При том темпе, который я задал, Ризвану идти было трудно. Слишком короткий шаг допускала веревка, спутывающая ноги. А за спиной у нас начали развиваться какие-то события. Признаться, я не сразу понял, что это за события. Но шум поднялся отменный, и эхо загуляло по всему ущелью различными отголосками угрожающего звука.
– Что это такое? – не понял Ризван. – Федералы?
Он сказал это и сам испугался, что дал мне подсказку. Ведь если за спиной у нас джамаат Билимханова нарвался на федералов, то путь его в сторону Кадимагомеда, естественно, пресекается. Но это было не утверждение. Это был вопрос, на который сам Ризван Дидигов ответить не мог, и я ответил не сразу. Но все же сказался опыт участия в боевых действиях. И, несмотря на то что эхо мешало разобрать звуки правильно, я разобрался с ними.
– Чуть-чуть смешнее. Смешно было бы нам с тобой от федералов убегать, но там еще смешнее дело обстоит.
– Что там?
– Твой брат напугал Асланбека.
– Не понял.
– У Асланбека или вообще нет минера, или минер малоопытный. Хотя, может быть, они просто решили время не тратить на поиск проходов, тем более что это мало что даст.
– По-человечески объяснить можешь?
– По-человечески пора было бы самому все понять. Делать проход в минном поле смысла нет. Они сделают проход, а мы с тобой, это минное поле зная, отлежимся где-то в стороне. Они всю полосу «зеленки» не охватят и двинутся по проходу мимо нас. И нас, таким образом, выпустят. Асланбек решил поступить правильно.
Я еще минуту послушал и определил, из каких видов оружия стреляют.

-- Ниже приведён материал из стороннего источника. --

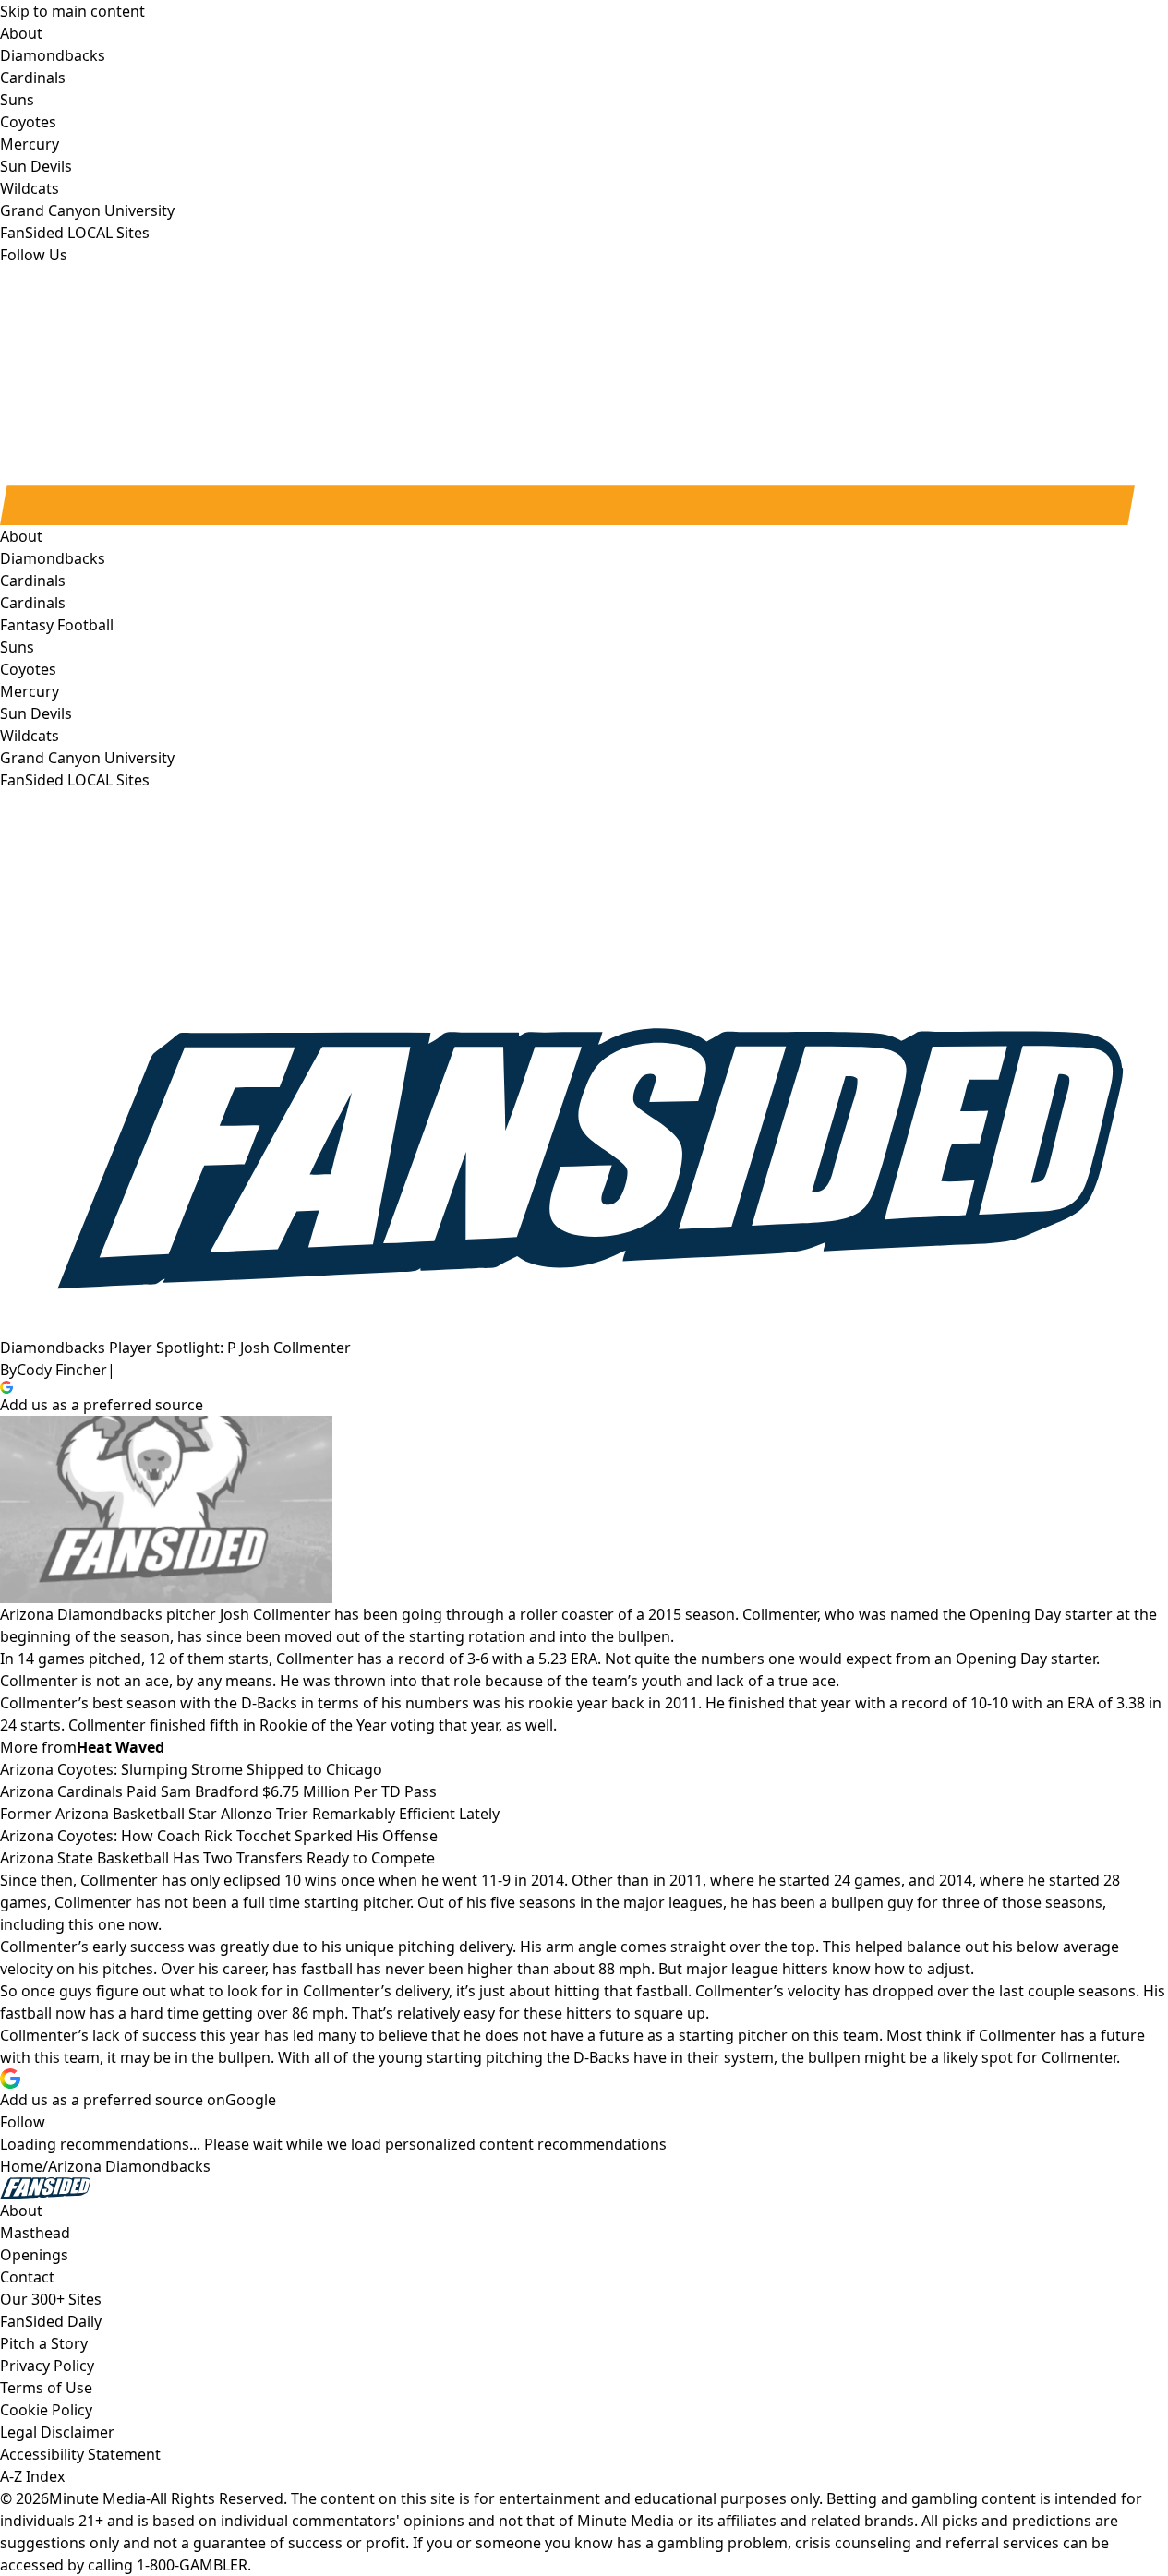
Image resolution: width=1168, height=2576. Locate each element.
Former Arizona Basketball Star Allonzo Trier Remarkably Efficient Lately (250, 1813)
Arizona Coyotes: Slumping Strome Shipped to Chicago (191, 1769)
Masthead (35, 2233)
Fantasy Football (57, 625)
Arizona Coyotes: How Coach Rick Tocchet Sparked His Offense (219, 1836)
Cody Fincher (62, 1370)
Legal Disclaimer (57, 2432)
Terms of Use (46, 2388)
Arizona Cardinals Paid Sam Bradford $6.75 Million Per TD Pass (218, 1791)
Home (21, 2166)
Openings (34, 2255)
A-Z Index (32, 2476)
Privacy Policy (47, 2365)
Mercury (29, 691)
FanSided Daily (51, 2321)
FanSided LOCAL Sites (75, 780)
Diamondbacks (52, 558)
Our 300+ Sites (51, 2299)
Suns (17, 647)
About (21, 536)
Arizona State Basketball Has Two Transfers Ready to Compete (217, 1858)
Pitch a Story (44, 2343)
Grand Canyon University (87, 758)
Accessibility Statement (80, 2454)
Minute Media (97, 2498)
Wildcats (29, 735)
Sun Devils (36, 713)
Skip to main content (72, 11)
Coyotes (28, 669)
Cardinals (33, 603)
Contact (27, 2277)
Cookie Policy (46, 2410)
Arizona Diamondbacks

– У Билимханова два пулемета, два гранатомета «РПГ-7», а уж сколько автоматов, то этого я сосчитать не могу~
– И что?
– Они расстреливают минное поле и кусты. Видимо, вышли за ручей и начали «чесать» всю полосу «зеленки»~ Кажется, три или четыре мины взорвались. В разных местах. И все остальные места простреляны.
– Зачем?
– Если мы там лежим, это на нас страху нагонит и заставит побежать. Как только побежим, они стрелять прекратят, чтобы нас не задеть. Если мы там не лежим, это тем более нагонит на нас страху и, опять же, заставит побежать в сторону засады. Все правильно. «Загонщики» свою работу знают и гонят «дичь» на охотников. «Загонщики» всегда сильно шумят. Работа у них такая шумная.
Но пока шумная работа не заставила нас бежать. Мы как шли быстрым шагом, стараясь создать временную дистанцию, необходимую на время переговоров с Кадимагомедом, и сохранить ее, так и продолжали идти.
– Если здесь направо свернуть, – подсказал я, – как раз на место боя можно выйти. Запоминай, где тела забирать будете.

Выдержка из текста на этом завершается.